Could you rewrite the material below with every "Given:" changed to "Instruction:" and nothing else altered?

Word and element location data:
— START —
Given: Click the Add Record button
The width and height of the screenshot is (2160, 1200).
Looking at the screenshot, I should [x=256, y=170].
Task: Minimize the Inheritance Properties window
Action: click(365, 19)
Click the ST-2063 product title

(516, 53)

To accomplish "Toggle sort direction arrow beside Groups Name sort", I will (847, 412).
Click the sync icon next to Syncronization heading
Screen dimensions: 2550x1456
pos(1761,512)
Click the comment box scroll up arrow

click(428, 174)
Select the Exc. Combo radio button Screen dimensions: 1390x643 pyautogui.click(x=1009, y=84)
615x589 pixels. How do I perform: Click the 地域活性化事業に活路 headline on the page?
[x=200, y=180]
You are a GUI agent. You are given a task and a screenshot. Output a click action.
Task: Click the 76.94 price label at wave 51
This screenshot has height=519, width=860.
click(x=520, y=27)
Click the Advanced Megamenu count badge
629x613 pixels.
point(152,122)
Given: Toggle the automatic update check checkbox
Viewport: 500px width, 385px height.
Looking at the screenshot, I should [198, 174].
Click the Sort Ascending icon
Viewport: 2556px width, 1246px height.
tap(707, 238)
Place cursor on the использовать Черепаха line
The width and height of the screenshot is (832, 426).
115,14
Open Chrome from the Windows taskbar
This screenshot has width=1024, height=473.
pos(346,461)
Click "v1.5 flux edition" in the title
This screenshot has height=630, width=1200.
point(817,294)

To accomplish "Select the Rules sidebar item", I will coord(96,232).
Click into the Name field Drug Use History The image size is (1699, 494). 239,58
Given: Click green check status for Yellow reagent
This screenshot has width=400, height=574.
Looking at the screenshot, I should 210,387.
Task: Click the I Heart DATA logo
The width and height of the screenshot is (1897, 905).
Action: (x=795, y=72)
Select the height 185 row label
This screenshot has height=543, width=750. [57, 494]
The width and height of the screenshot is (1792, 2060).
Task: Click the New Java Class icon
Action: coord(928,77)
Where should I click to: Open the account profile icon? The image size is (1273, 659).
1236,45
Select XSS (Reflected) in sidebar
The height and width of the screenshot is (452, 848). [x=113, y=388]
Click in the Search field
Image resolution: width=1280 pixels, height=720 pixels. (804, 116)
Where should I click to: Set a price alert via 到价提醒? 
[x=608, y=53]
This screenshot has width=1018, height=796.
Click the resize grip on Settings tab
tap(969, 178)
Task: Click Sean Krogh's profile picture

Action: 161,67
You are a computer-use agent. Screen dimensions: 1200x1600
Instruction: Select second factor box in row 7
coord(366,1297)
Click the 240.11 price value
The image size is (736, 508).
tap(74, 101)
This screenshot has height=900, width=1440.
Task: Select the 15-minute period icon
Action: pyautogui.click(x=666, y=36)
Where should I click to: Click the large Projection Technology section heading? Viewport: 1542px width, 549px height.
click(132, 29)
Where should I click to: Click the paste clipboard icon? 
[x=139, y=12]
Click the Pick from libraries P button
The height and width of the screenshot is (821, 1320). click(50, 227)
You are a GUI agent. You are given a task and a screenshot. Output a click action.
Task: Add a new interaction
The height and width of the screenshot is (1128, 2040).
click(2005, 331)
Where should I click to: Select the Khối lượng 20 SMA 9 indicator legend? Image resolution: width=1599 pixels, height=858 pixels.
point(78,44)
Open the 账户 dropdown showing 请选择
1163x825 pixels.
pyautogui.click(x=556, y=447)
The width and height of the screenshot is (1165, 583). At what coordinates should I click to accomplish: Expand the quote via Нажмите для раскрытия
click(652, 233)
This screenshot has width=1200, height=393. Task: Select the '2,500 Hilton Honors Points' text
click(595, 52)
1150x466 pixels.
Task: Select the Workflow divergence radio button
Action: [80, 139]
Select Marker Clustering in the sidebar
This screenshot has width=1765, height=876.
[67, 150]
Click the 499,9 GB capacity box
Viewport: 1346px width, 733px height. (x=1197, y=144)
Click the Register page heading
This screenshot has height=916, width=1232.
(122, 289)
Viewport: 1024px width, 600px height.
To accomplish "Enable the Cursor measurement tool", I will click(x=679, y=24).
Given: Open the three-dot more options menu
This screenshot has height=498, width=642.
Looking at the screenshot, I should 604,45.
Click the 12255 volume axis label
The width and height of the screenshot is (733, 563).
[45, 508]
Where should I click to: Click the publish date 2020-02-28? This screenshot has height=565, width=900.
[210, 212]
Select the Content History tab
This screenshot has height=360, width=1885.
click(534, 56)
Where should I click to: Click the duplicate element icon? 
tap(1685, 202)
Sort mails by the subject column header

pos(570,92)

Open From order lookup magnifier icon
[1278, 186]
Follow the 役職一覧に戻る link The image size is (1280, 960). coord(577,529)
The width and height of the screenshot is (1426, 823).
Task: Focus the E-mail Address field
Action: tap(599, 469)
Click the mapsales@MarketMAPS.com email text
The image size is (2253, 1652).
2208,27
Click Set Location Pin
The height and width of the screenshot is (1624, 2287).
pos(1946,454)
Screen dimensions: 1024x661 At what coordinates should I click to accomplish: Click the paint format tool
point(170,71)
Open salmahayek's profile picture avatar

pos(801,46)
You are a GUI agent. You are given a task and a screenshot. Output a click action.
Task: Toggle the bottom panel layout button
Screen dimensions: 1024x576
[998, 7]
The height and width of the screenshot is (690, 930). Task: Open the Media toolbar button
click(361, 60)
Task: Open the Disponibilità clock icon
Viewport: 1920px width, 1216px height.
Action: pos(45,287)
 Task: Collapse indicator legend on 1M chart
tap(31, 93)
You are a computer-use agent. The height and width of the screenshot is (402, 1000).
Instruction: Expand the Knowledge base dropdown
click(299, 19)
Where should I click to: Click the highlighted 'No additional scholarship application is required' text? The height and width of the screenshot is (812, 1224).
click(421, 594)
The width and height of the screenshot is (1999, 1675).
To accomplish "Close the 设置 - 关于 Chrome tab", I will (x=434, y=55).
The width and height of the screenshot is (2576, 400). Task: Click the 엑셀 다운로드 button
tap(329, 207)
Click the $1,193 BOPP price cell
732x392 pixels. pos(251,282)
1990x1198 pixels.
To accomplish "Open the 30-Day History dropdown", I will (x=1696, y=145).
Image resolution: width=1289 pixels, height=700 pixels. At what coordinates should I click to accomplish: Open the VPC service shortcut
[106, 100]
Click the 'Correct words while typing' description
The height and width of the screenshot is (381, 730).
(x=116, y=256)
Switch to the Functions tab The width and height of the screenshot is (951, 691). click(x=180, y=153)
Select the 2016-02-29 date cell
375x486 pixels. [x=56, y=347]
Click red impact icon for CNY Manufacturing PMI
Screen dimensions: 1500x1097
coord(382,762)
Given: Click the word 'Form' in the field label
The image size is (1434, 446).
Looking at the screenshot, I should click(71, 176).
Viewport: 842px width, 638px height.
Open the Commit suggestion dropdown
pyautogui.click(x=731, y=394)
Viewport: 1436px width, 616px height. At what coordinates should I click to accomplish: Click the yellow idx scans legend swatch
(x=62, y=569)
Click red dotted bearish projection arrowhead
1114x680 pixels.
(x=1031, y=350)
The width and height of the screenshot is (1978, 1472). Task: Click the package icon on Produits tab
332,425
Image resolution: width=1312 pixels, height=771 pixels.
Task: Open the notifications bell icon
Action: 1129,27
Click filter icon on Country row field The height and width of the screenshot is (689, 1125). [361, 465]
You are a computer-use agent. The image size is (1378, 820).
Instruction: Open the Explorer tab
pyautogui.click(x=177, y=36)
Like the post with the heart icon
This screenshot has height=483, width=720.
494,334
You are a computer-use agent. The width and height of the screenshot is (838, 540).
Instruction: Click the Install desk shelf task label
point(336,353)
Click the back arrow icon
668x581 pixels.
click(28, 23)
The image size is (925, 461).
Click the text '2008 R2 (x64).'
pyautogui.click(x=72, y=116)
— END —
Problem solution:
Instruction: Click the Add Record button
The width and height of the screenshot is (2160, 1200).
Looking at the screenshot, I should [x=256, y=170].
Task: Minimize the Inheritance Properties window
Action: click(365, 19)
Click the ST-2063 product title

(516, 53)

To accomplish "Toggle sort direction arrow beside Groups Name sort", I will (847, 412).
Click the sync icon next to Syncronization heading
Screen dimensions: 2550x1456
pos(1761,512)
Click the comment box scroll up arrow

click(428, 174)
Select the Exc. Combo radio button Screen dimensions: 1390x643 pyautogui.click(x=1009, y=84)
615x589 pixels. How do I perform: Click the 地域活性化事業に活路 headline on the page?
[x=200, y=180]
You are a GUI agent. You are given a task and a screenshot. Output a click action.
Task: Click the 76.94 price label at wave 51
This screenshot has height=519, width=860.
click(x=520, y=27)
Click the Advanced Megamenu count badge
629x613 pixels.
point(152,122)
Instruction: Toggle the automatic update check checkbox
Viewport: 500px width, 385px height.
Looking at the screenshot, I should [198, 174].
Click the Sort Ascending icon
Viewport: 2556px width, 1246px height.
tap(707, 238)
Place cursor on the использовать Черепаха line
The width and height of the screenshot is (832, 426).
115,14
Open Chrome from the Windows taskbar
This screenshot has width=1024, height=473.
pos(346,461)
Click "v1.5 flux edition" in the title
This screenshot has height=630, width=1200.
point(817,294)

To accomplish "Select the Rules sidebar item", I will coord(96,232).
Click into the Name field Drug Use History The image size is (1699, 494). 239,58
Instruction: Click green check status for Yellow reagent
This screenshot has width=400, height=574.
Looking at the screenshot, I should 210,387.
Task: Click the I Heart DATA logo
The width and height of the screenshot is (1897, 905).
Action: (x=795, y=72)
Select the height 185 row label
This screenshot has height=543, width=750. [57, 494]
The width and height of the screenshot is (1792, 2060).
Task: Click the New Java Class icon
Action: coord(928,77)
Where should I click to: Open the account profile icon? The image size is (1273, 659).
1236,45
Select XSS (Reflected) in sidebar
The height and width of the screenshot is (452, 848). [x=113, y=388]
Click in the Search field
Image resolution: width=1280 pixels, height=720 pixels. (804, 116)
Where should I click to: Set a price alert via 到价提醒? 
[x=608, y=53]
This screenshot has width=1018, height=796.
Click the resize grip on Settings tab
tap(969, 178)
Task: Click Sean Krogh's profile picture

Action: 161,67
You are a computer-use agent. Screen dimensions: 1200x1600
Instruction: Select second factor box in row 7
coord(366,1297)
Click the 240.11 price value
The image size is (736, 508).
tap(74, 101)
This screenshot has height=900, width=1440.
Task: Select the 15-minute period icon
Action: pyautogui.click(x=666, y=36)
Where should I click to: Click the large Projection Technology section heading? Viewport: 1542px width, 549px height.
click(132, 29)
Where should I click to: Click the paste clipboard icon? 
[x=139, y=12]
Click the Pick from libraries P button
The height and width of the screenshot is (821, 1320). click(50, 227)
You are a GUI agent. You are given a task and a screenshot. Output a click action.
Task: Add a new interaction
The height and width of the screenshot is (1128, 2040).
click(2005, 331)
Where should I click to: Select the Khối lượng 20 SMA 9 indicator legend? Image resolution: width=1599 pixels, height=858 pixels.
point(78,44)
Open the 账户 dropdown showing 请选择
1163x825 pixels.
pyautogui.click(x=556, y=447)
The width and height of the screenshot is (1165, 583). At what coordinates should I click to accomplish: Expand the quote via Нажмите для раскрытия
click(652, 233)
This screenshot has width=1200, height=393. Task: Select the '2,500 Hilton Honors Points' text
click(595, 52)
1150x466 pixels.
Task: Select the Workflow divergence radio button
Action: [80, 139]
Select Marker Clustering in the sidebar
This screenshot has width=1765, height=876.
[67, 150]
Click the 499,9 GB capacity box
Viewport: 1346px width, 733px height. (x=1197, y=144)
Click the Register page heading
This screenshot has height=916, width=1232.
(122, 289)
Viewport: 1024px width, 600px height.
To accomplish "Enable the Cursor measurement tool", I will click(x=679, y=24).
Instruction: Open the three-dot more options menu
This screenshot has height=498, width=642.
Looking at the screenshot, I should 604,45.
Click the 12255 volume axis label
The width and height of the screenshot is (733, 563).
[45, 508]
Where should I click to: Click the publish date 2020-02-28? This screenshot has height=565, width=900.
[210, 212]
Select the Content History tab
This screenshot has height=360, width=1885.
click(534, 56)
Where should I click to: Click the duplicate element icon? 
tap(1685, 202)
Sort mails by the subject column header

pos(570,92)

Open From order lookup magnifier icon
[1278, 186]
Follow the 役職一覧に戻る link The image size is (1280, 960). coord(577,529)
The width and height of the screenshot is (1426, 823).
Task: Focus the E-mail Address field
Action: tap(599, 469)
Click the mapsales@MarketMAPS.com email text
The image size is (2253, 1652).
2208,27
Click Set Location Pin
The height and width of the screenshot is (1624, 2287).
pos(1946,454)
Screen dimensions: 1024x661 At what coordinates should I click to accomplish: Click the paint format tool
point(170,71)
Open salmahayek's profile picture avatar

pos(801,46)
You are a GUI agent. You are given a task and a screenshot. Output a click action.
Task: Toggle the bottom panel layout button
Screen dimensions: 1024x576
[998, 7]
The height and width of the screenshot is (690, 930). Task: Open the Media toolbar button
click(361, 60)
Task: Open the Disponibilità clock icon
Viewport: 1920px width, 1216px height.
Action: pos(45,287)
 Task: Collapse indicator legend on 1M chart
tap(31, 93)
You are a computer-use agent. The height and width of the screenshot is (402, 1000).
Instruction: Expand the Knowledge base dropdown
click(299, 19)
Where should I click to: Click the highlighted 'No additional scholarship application is required' text? The height and width of the screenshot is (812, 1224).
click(421, 594)
The width and height of the screenshot is (1999, 1675).
To accomplish "Close the 设置 - 关于 Chrome tab", I will (x=434, y=55).
The width and height of the screenshot is (2576, 400). Task: Click the 엑셀 다운로드 button
tap(329, 207)
Click the $1,193 BOPP price cell
732x392 pixels. pos(251,282)
1990x1198 pixels.
To accomplish "Open the 30-Day History dropdown", I will (x=1696, y=145).
Image resolution: width=1289 pixels, height=700 pixels. At what coordinates should I click to accomplish: Open the VPC service shortcut
[106, 100]
Click the 'Correct words while typing' description
The height and width of the screenshot is (381, 730).
(x=116, y=256)
Switch to the Functions tab The width and height of the screenshot is (951, 691). click(x=180, y=153)
Select the 2016-02-29 date cell
375x486 pixels. [x=56, y=347]
Click red impact icon for CNY Manufacturing PMI
Screen dimensions: 1500x1097
coord(382,762)
Instruction: Click the word 'Form' in the field label
The image size is (1434, 446).
Looking at the screenshot, I should click(71, 176).
Viewport: 842px width, 638px height.
Open the Commit suggestion dropdown
pyautogui.click(x=731, y=394)
Viewport: 1436px width, 616px height. At what coordinates should I click to accomplish: Click the yellow idx scans legend swatch
(x=62, y=569)
Click red dotted bearish projection arrowhead
1114x680 pixels.
(x=1031, y=350)
The width and height of the screenshot is (1978, 1472). Task: Click the package icon on Produits tab
332,425
Image resolution: width=1312 pixels, height=771 pixels.
Task: Open the notifications bell icon
Action: 1129,27
Click filter icon on Country row field The height and width of the screenshot is (689, 1125). [361, 465]
You are a computer-use agent. The image size is (1378, 820).
Instruction: Open the Explorer tab
pyautogui.click(x=177, y=36)
Like the post with the heart icon
This screenshot has height=483, width=720.
494,334
You are a computer-use agent. The width and height of the screenshot is (838, 540).
Instruction: Click the Install desk shelf task label
point(336,353)
Click the back arrow icon
668x581 pixels.
click(28, 23)
The image size is (925, 461).
Click the text '2008 R2 (x64).'
pyautogui.click(x=72, y=116)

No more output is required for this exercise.